[Passage shown]:
§
For many people, 2020 is synonymous with the COVID-19 pandemic, a brutal election campaign in the United States, and ongoing tension between the US and China. But there’s one major event that seems to have slipped from the radar: Brexit, Britain’s historic exit from the European Union.

Trade talks kicked off again Tuesday after stalling earlier in the year, only now the deadline is far closer at hand with leaders potentially needing to cut a deal at breakneck speed. At the end of December, the country’s transition agreement for continued unfettered trade with the bloc expires. Without a new trade agreement, Britain’s exports to the EU would be subject to tariffs (a.k.a. import taxes), making their goods less competitive.

The stakes are high because the EU is a huge market of more than 400 million people, and GDP for 2020 is projected at around $13 trillion or almost three-fourths the size of the $19 trillion US economy. It’s a huge potential market for the United Kingdom. “Britain has most to lose,” says Rory Singleton, a Korn Ferry senior client partner for industrial markets. “The UK might be the biggest single importer, but we are not bigger than all of the rest combined.”

The pressure is also on for the Brits for a couple of other reasons. There’s little likelihood that the country could cut another significant trade deal with either the US or China in the foreseeable future. “It will be difficult given the current state of geopolitics,” Singleton says.

There’s also the added pressure of time, which is running out faster than many realize. The official end of the transition period is December 31, but realistically a deal needs to get cut within the next two to three weeks, experts say. However, as many leaders know, negotiating under time pressure isn’t optimal, says Christina Harrington, Korn Ferry’s head of advisory for Sweden. “There’s the risk of derailment when you are under high pressure from time or from getting the outcome that you want,” she says.
§
[Source data]
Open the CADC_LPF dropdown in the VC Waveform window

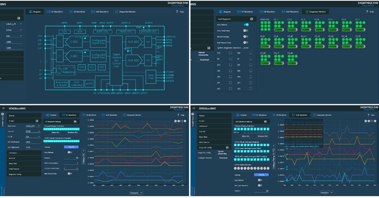33,126
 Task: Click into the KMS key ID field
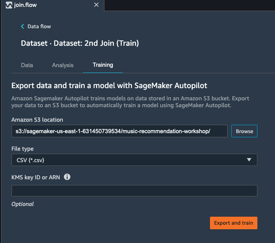134,191
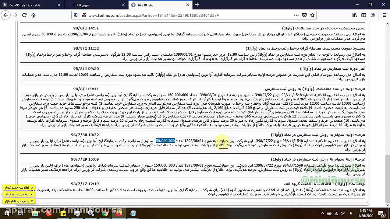The width and height of the screenshot is (390, 219).
Task: Bookmark this page with the star
Action: [312, 15]
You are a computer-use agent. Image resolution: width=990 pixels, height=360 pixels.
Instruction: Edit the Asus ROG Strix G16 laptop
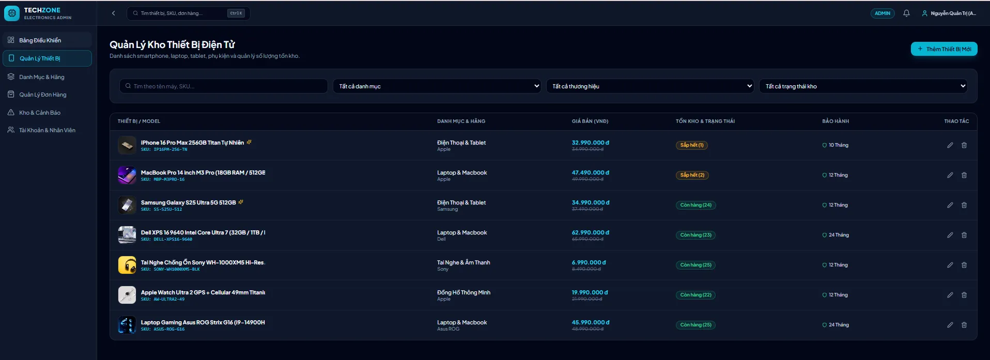(x=950, y=325)
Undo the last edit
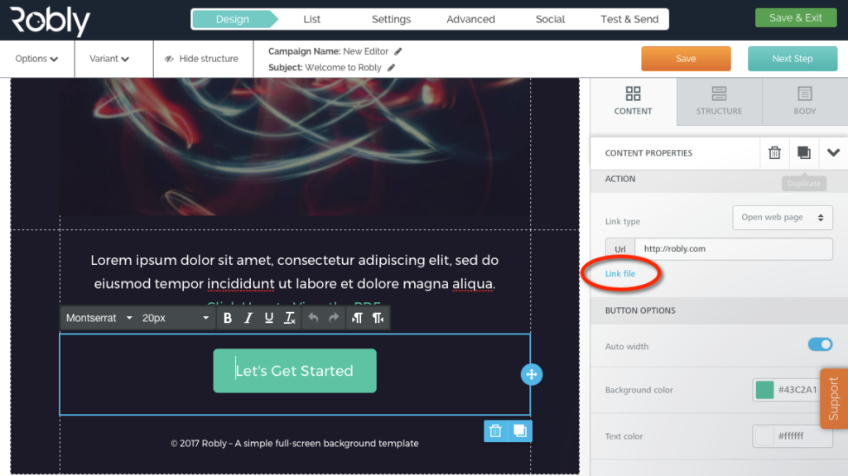 point(313,318)
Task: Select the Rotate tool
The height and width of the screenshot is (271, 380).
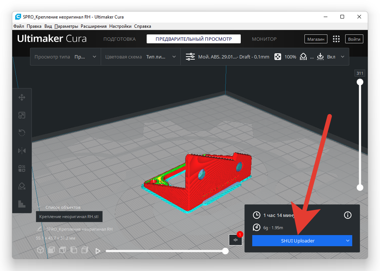Action: point(22,133)

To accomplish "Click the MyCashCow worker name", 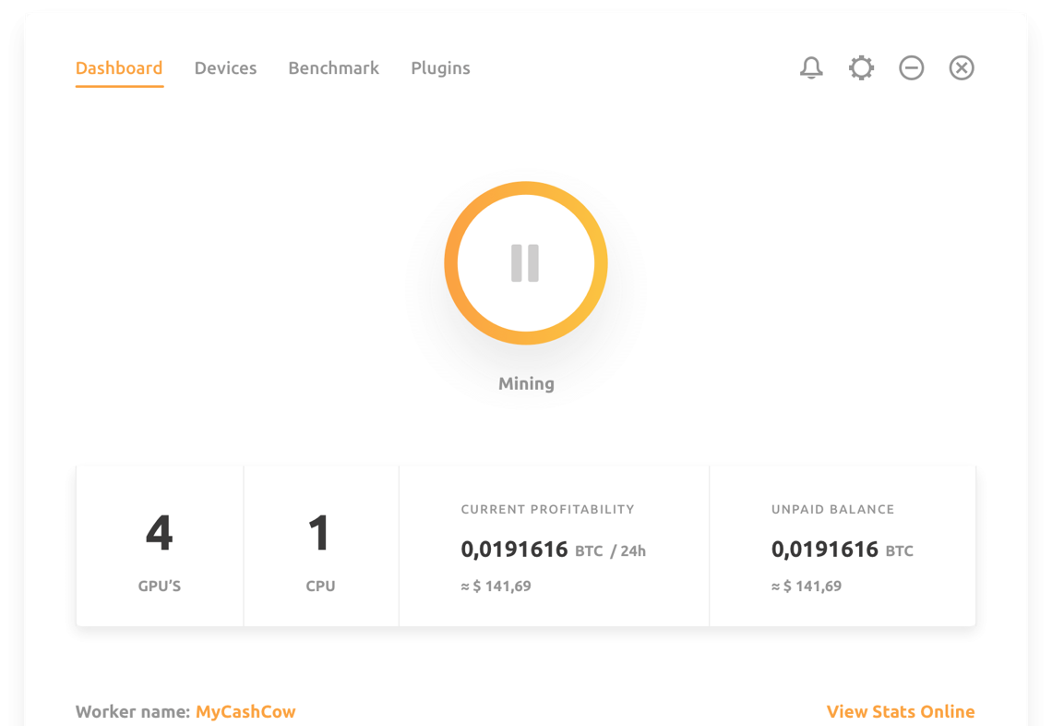I will tap(245, 711).
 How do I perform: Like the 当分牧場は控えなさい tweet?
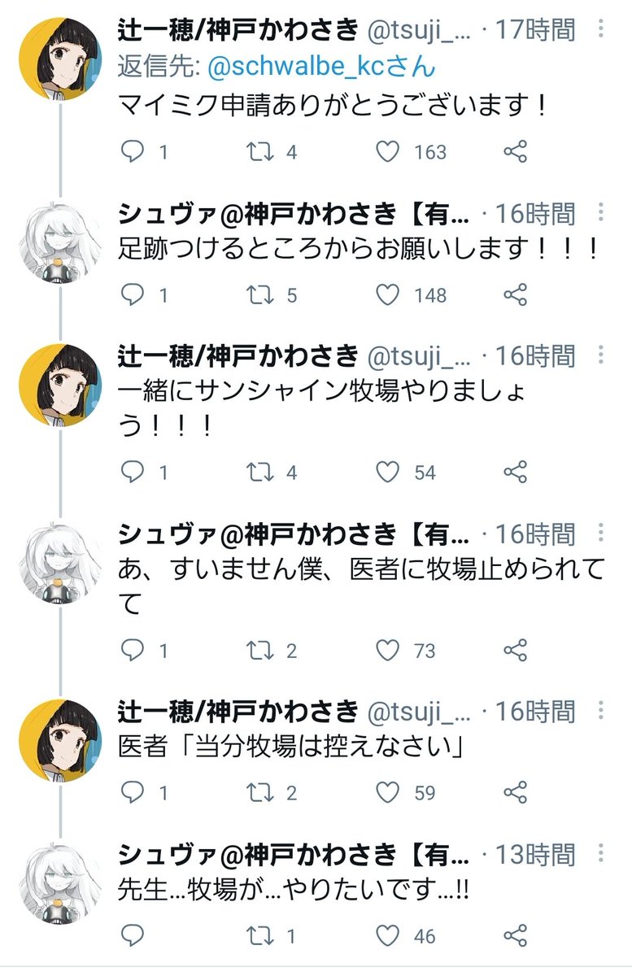pos(389,792)
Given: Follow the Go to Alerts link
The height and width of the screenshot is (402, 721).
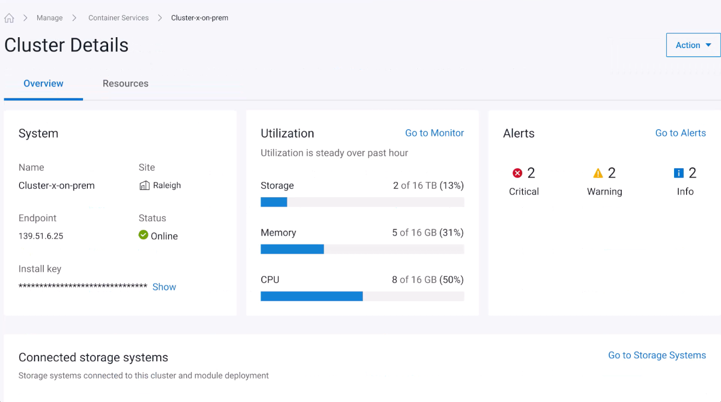Looking at the screenshot, I should pos(680,133).
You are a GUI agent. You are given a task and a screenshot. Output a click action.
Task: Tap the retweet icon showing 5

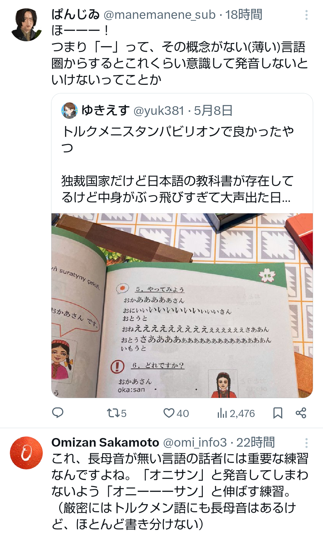(117, 413)
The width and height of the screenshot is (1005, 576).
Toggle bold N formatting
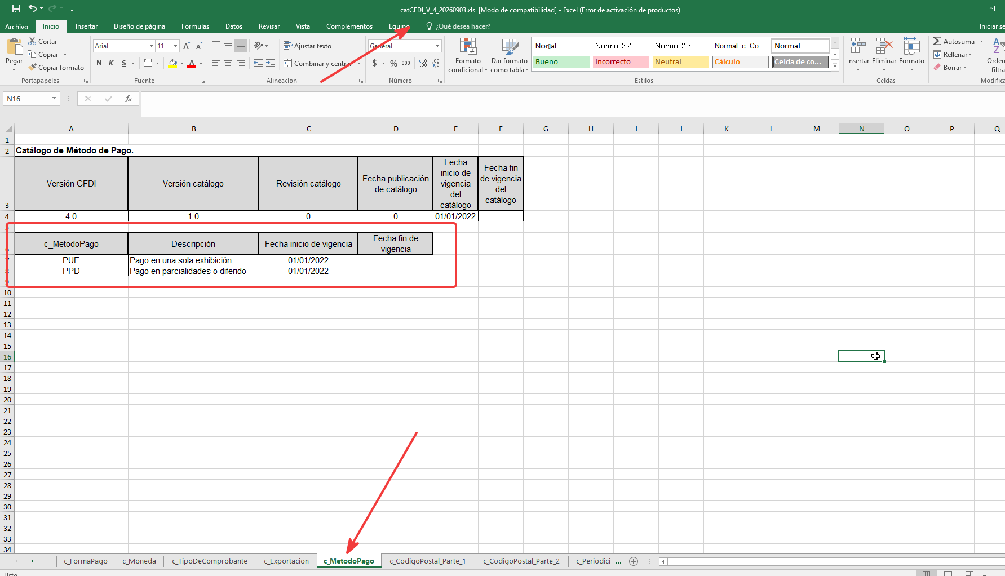tap(99, 63)
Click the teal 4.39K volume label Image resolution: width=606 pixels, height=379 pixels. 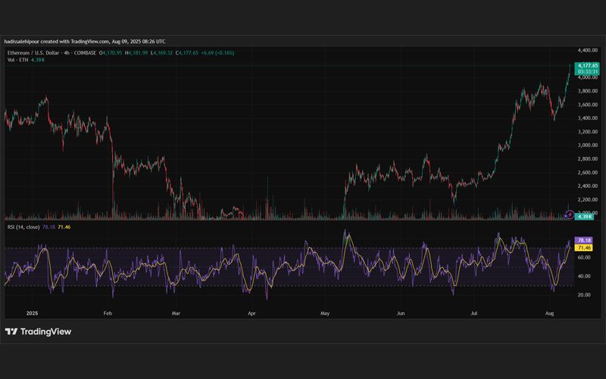pyautogui.click(x=584, y=217)
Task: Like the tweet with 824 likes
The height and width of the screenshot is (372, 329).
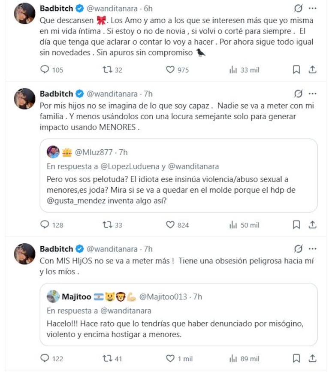Action: (170, 225)
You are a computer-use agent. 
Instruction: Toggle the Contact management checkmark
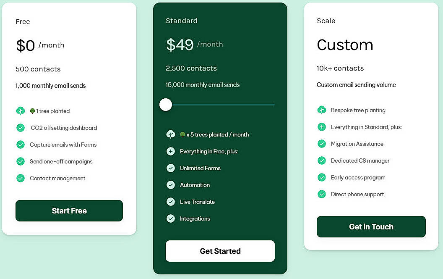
§
[Questions]:
1. Rewrite the stretch of the Brexit article from "Trade talks kicked" through "goods less competitive.", putting "duties" in place of "tariffs".
2. Write the next part of the Brexit trade talks article, picking up after its final sentence.

[Task-by-task results]:
1.
Trade talks kicked off again Tuesday after stalling earlier in the year, only now the deadline is far closer at hand with leaders potentially needing to cut a deal at breakneck speed. At the end of December, the country’s transition agreement for continued unfettered trade with the bloc expires. Without a new trade agreement, Britain’s exports to the EU would be subject to duties (a.k.a. import taxes), making their goods less competitive.

2.
Negotiations often get derailed when the focus is too much on your own goals, Harrington says. “If you do that, you’ll find it hard to move forward.” Instead, she says the best way is to try to understand the other negotiating party’s perspective deeply. “I think sometimes we forget what it is that the other person is trying to do,” she says.

The negotiations taking place over the next few weeks could also be marred by past failures to agree. To circumvent that problem, new people with new approaches may need to be brought into the discussions, Harrington says. “I see many failures from not taking new perspectives,” she says.

And of course, the whole matter is complicated by the huge cultural differences across Europe’s member states. Britain’s culture is vastly different from that of France or Italy. That matters because a proposed solution that might work in Italy or France might fail in the UK. “What works in practice is quite different in different countries,” Harrington says. And that’s where things can get extra sticky if the negotiators don’t keep an open mind.